The platform is based on a concept developed by Professor Ron Quinn in Brisbane, who pioneered a new method of mass spectrometry-based screening. A member of the ICR team, Beth Jago, Higher Scientific Officer in Medicinal Chemistry, received funding from the Knowledge Exchange Placement run by the United Kingdom Institute for Technical Skills and Strategy to train with Professor Quinn and bring the expertise back to London. The technique has already been tested as proof of concept on an old mass spectrometer and will be fully implemented onto the new platform.
Amin said: “Unlike traditional academic setups that often build prototype instruments from scratch, the ICR adapts commercial systems to create highly specialised tools. This approach allows us to push the boundaries of what’s possible while maintaining reliability and scalability and hopefully inspire others to follow suit.”

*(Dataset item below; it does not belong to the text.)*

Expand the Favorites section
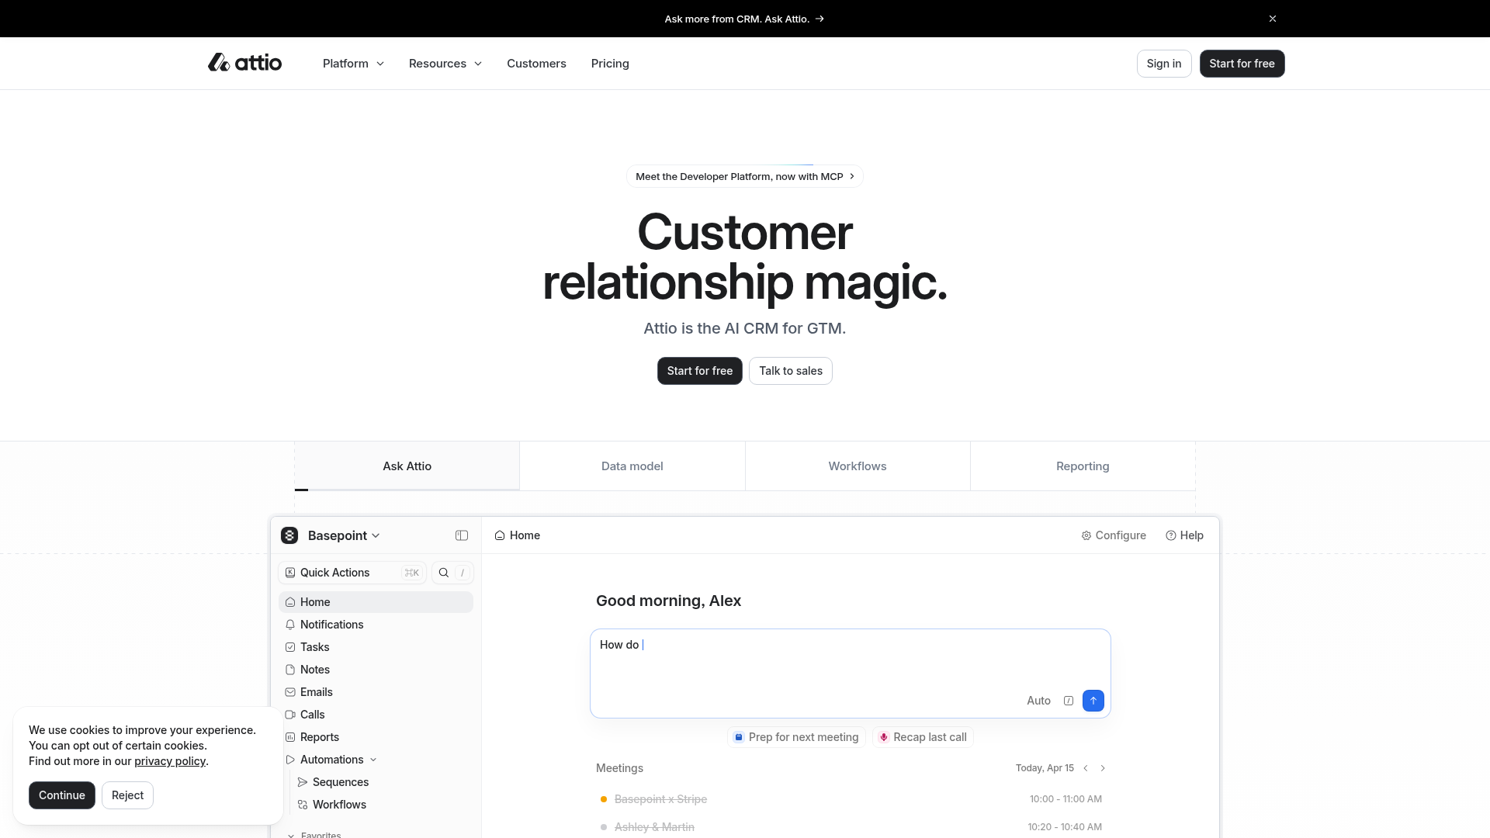1490x838 pixels. pyautogui.click(x=290, y=835)
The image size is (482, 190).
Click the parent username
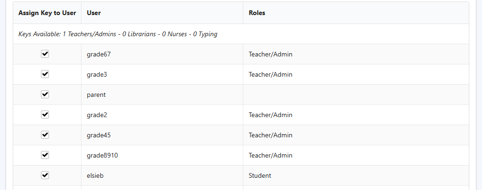point(96,95)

Accelerating innovation and impact
With a compound library of more than 200,000 molecules at the ICR, the ability to screen efficiently is essential. Mass spectrometry and NMR enable researchers to test small or large mixtures, depending on the experimental design. Computational chemists help concoct mixtures that don’t interfere with each other in the assay, to maximise the chance of identifying promising ‘hits’.
These technologies not only accelerate the pace of discovery but also improve the accuracy and reproducibility of results. By providing detailed insights into molecular identity and interaction, they help researchers make informed decisions and prioritise compounds for further development.
Amin said: “The continued advancement of drug discovery at the ICR is made possible by the generosity of donors and funders. Technologies such as mass spectrometry and NMR are vital tools in our wheelhouse in the fight against cancer, and their presence in our labs reflects the commitment of those who believe in our mission.”
Every drug discovery project at the ICR has, at some stage, relied on the expertise of the Structural Chemistry team and the technologies they use. With ongoing support, the Centre for Cancer Drug Discovery will remain at the forefront of innovation – developing new treatments and bringing hope to people affected by cancer.